== TASK INPUT ==

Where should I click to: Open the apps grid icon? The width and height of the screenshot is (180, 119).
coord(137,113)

---

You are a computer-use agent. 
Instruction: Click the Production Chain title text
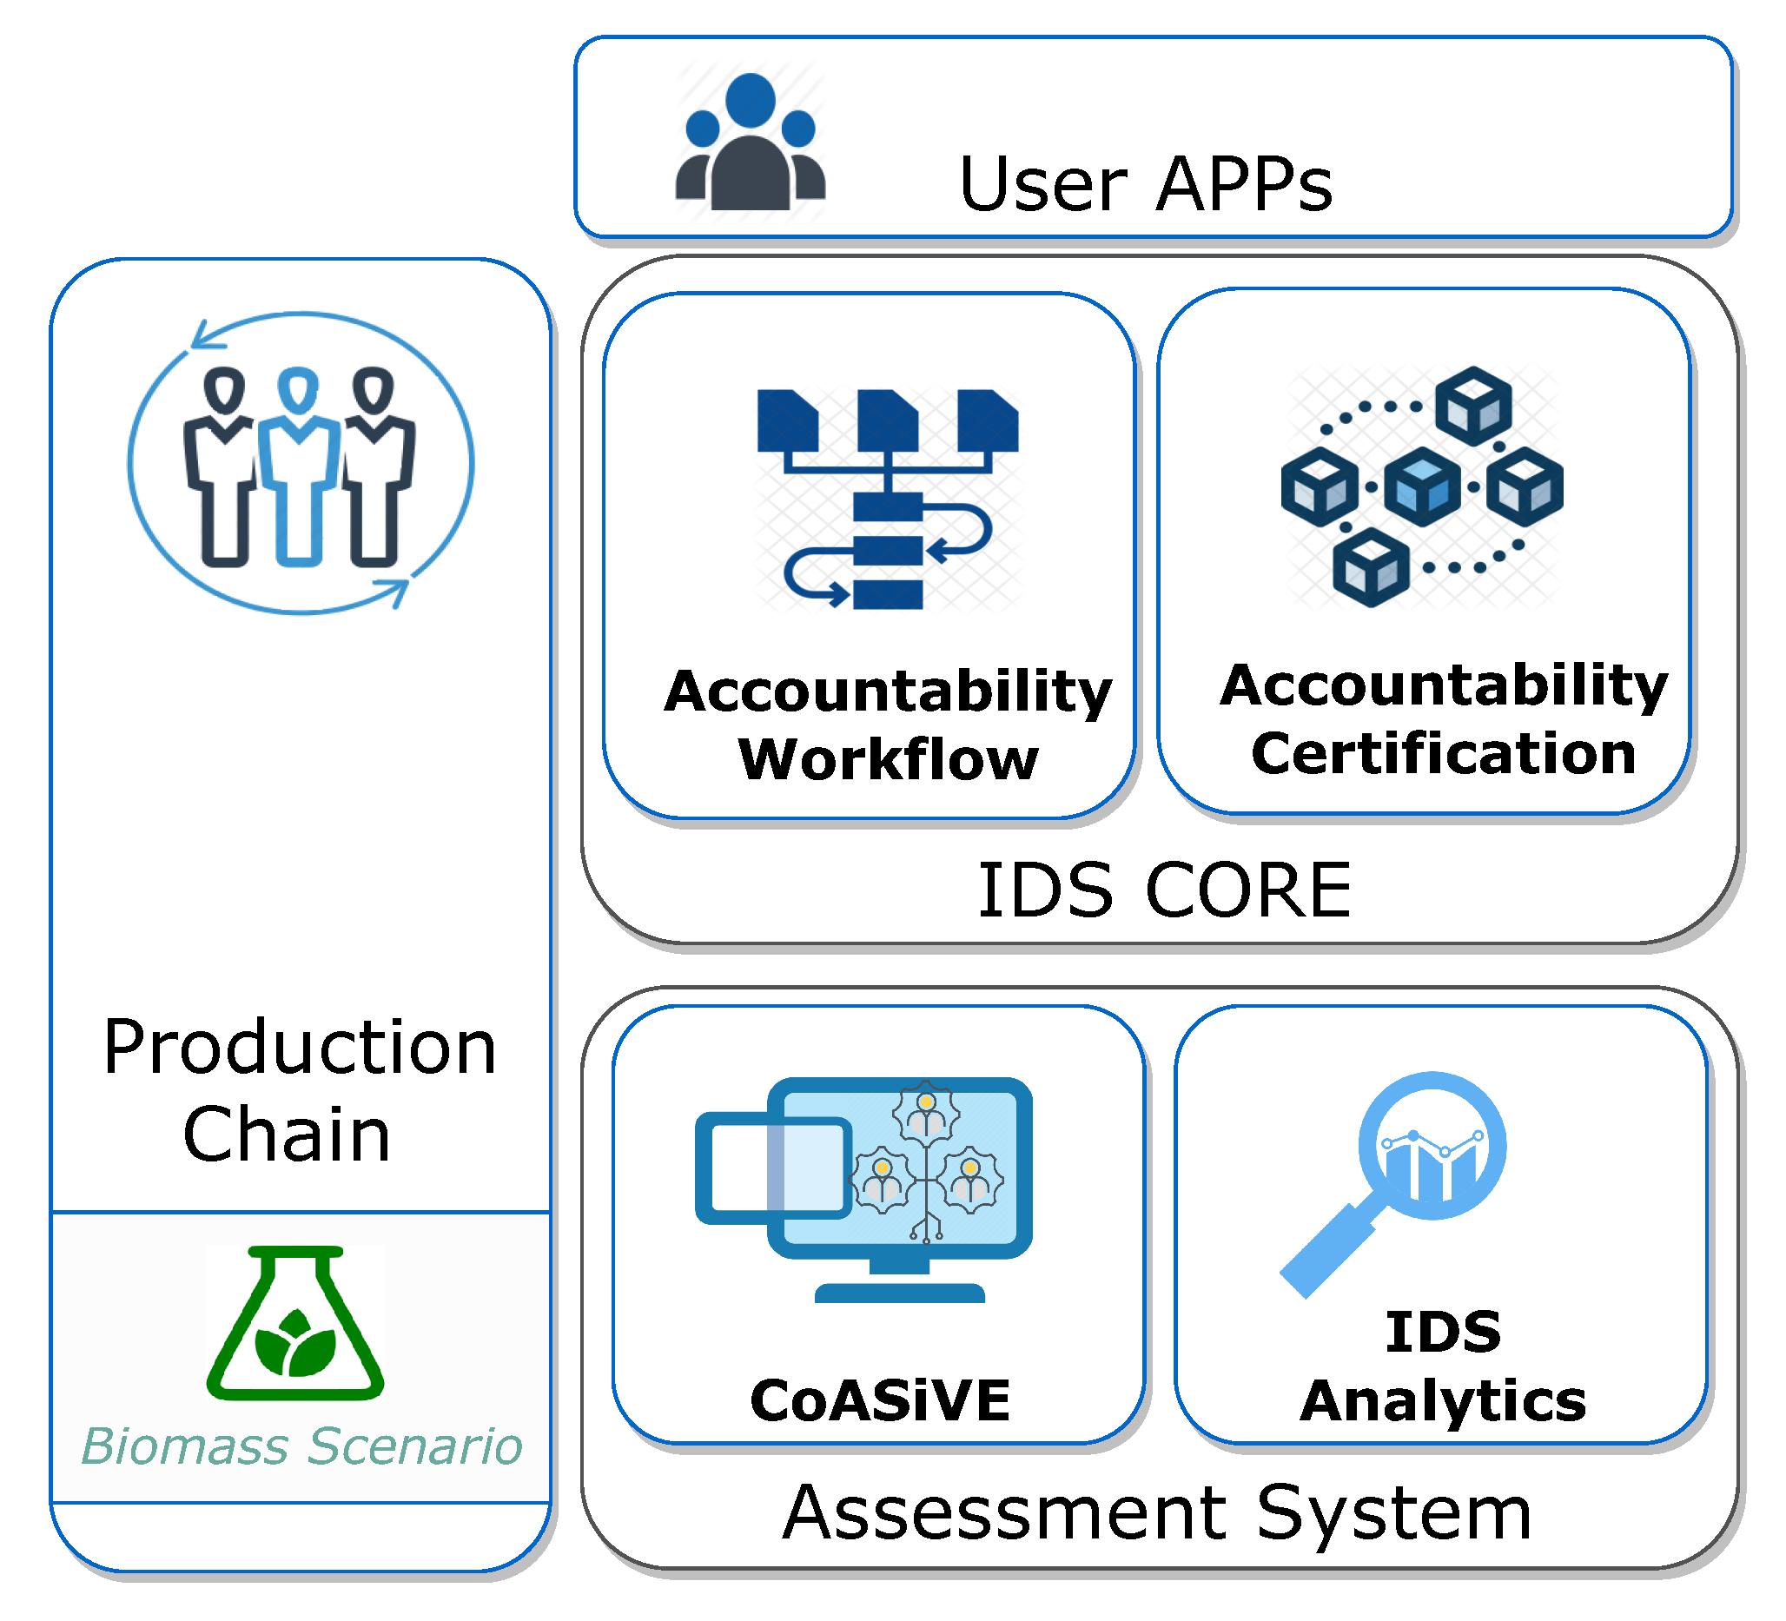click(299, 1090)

== TASK TO COMPLETE ==
Put the material into a numbered list, starting at the line that contains "Where should I" and ending at the line that contains "coord(137,113)", with both of those lines included and any blank lines left out.

== WRITTEN RESPONSE ==
1. Where should I click to: Open the apps grid icon? The width and height of the screenshot is (180, 119).
2. coord(137,113)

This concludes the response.